## Aim
Can you give back only the stretch of records from the line containing "looking (191, 1212)" through the line containing "visa is located at coordinates (502, 236).", with "Theatre" changed to "Theater" and everything else left unchanged?

-- Begin Excerpted records --

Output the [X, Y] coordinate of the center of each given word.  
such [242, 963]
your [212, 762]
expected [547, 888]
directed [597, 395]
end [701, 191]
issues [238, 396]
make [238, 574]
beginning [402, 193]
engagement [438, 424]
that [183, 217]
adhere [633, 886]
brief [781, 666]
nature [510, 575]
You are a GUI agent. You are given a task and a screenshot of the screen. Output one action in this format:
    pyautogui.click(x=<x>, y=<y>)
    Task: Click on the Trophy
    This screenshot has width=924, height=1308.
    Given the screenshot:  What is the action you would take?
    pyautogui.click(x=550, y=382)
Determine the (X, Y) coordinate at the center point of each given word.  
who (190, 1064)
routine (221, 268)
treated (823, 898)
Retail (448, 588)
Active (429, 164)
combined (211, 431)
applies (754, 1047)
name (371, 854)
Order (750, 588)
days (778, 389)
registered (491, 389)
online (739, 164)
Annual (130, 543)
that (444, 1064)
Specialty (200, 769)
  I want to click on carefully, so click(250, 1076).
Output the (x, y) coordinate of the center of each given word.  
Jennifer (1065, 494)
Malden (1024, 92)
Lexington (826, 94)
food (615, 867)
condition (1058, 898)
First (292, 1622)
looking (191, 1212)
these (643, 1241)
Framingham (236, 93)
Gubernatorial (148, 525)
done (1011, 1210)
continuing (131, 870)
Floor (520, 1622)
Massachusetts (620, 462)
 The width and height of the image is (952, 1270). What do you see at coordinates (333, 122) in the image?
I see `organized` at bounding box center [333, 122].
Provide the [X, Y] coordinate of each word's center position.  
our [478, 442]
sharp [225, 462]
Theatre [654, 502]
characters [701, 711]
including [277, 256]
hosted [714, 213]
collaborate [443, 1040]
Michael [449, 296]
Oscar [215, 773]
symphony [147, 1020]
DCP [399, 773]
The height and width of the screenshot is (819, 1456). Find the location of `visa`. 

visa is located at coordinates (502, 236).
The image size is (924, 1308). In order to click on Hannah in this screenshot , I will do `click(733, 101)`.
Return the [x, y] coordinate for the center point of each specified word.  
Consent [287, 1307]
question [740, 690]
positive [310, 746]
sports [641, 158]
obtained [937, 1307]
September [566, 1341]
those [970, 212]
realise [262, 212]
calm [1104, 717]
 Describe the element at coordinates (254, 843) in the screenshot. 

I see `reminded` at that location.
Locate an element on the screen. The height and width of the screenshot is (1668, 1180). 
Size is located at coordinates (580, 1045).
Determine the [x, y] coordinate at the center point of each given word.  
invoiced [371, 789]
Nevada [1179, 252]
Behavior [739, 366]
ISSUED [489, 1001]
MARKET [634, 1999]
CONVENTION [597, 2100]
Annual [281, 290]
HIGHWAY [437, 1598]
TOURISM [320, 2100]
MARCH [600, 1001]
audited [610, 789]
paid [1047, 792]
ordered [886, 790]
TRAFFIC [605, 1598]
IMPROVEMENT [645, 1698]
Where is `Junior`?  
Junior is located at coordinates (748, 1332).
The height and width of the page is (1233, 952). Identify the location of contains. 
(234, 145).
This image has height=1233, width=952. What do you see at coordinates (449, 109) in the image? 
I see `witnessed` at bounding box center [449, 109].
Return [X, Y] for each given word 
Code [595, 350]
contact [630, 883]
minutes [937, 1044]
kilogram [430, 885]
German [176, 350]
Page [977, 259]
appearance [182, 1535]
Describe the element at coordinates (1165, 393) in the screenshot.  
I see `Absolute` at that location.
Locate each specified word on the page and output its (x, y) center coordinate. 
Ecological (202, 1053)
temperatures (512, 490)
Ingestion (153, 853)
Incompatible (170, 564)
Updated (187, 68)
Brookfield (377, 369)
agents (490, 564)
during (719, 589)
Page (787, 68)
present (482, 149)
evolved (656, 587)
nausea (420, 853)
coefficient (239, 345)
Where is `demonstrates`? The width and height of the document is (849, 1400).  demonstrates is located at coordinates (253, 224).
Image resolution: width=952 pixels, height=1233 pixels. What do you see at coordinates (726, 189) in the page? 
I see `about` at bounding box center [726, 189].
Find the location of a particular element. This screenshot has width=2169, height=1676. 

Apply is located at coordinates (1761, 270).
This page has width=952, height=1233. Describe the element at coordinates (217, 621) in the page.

-- End Excerpted records --

## Solution for this exercise
looking (191, 1212)
these (643, 1241)
Framingham (236, 93)
Gubernatorial (148, 525)
done (1011, 1210)
continuing (131, 870)
Floor (520, 1622)
Massachusetts (620, 462)
 The width and height of the image is (952, 1270). What do you see at coordinates (333, 122) in the image?
I see `organized` at bounding box center [333, 122].
Provide the [X, Y] coordinate of each word's center position.  
our [478, 442]
sharp [225, 462]
Theater [654, 502]
characters [701, 711]
including [277, 256]
hosted [714, 213]
collaborate [443, 1040]
Michael [449, 296]
Oscar [215, 773]
symphony [147, 1020]
DCP [399, 773]
The height and width of the screenshot is (819, 1456). Find the location of `visa`. 

visa is located at coordinates (502, 236).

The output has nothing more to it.